Posted by Orb Staff on September 01, 2010 No Comments
Categories : Residential Mortgage

Data through June show that the national home price index rose 4.4% in the second quarter, after having fallen 2.8% in the first quarter, according to the S&P/Case-Shiller Home Price Indices released this week. Nationally, home prices are 3.6% above their year-earlier levels.

In June, 17 of the 20 metropolitan statistical areas (MSAs) covered by S&P/Case-Shiller Home Price Indices and both monthly composites were up, and the two composites and 15 MSAs showed year-over-year gains. Housing prices have rebounded from crisis lows, but other recent housing indicators point to more ominous signals as tax incentives have ended and foreclosures continue, analysts say.

In June, the 10-city and 20-city composites recorded annual returns of 5% and 4.2%, respectively. The two indices are reported at a monthly frequency, and after 16 consecutive months of improvement in their annual rates of return, June's figures were the first to moderate from their prior month's pace, pointing to a possible deceleration in home-price returns.

‘While the numbers are upbeat, other more recent data on home sales and mortgages point to fewer gains ahead,’ says David M. Blitzer, chairman of the Index Committee at Standard & Poor's. ‘Even with concerns about near-term developments, we recognize that the housing market is in better shape than this time last year.’
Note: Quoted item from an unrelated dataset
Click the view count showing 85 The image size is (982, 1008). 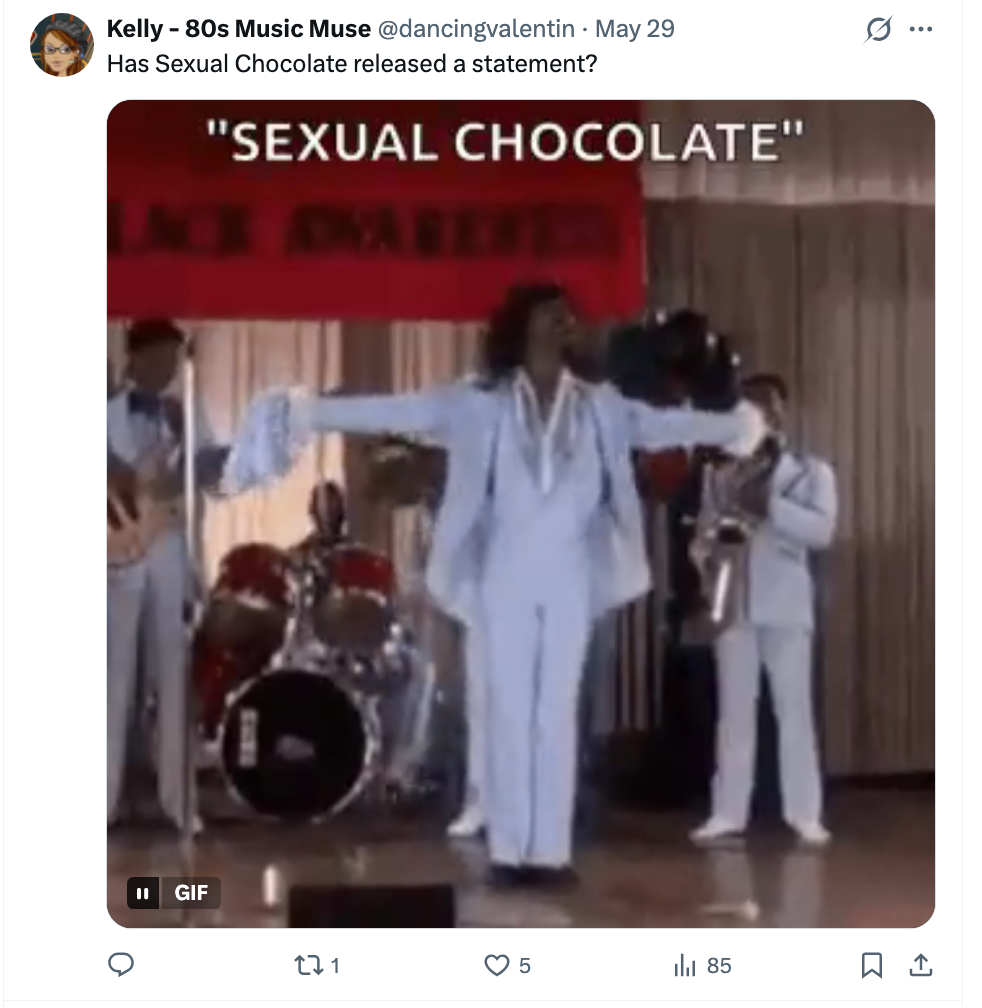point(719,965)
Home prices in three MSAs did not show improvement over May's numbers. The Las Vegas MSA fell 0.6%, and the Phoenix and Seattle MSAs were flat, Blitzer says. California cities, meanwhile, posted some of the strongest year-over-year gains.

‘Through the second quarter, 15 of the 20 MSAs and both composites have positive annual growth rates, and no market is registering a double-digit decline,’ Blitzer says. ‘The worry starts when you remember that the home-buyer tax credit has expired, foreclosures are still at high levels, and July data on home sales and starts were very, very weak.’

Blitzer calls the inventory of unsold homes and months' supply data ‘particularly troubling.’

‘If this relative weakness in demand continues, it will likely filter through to home prices in coming months,’ he says.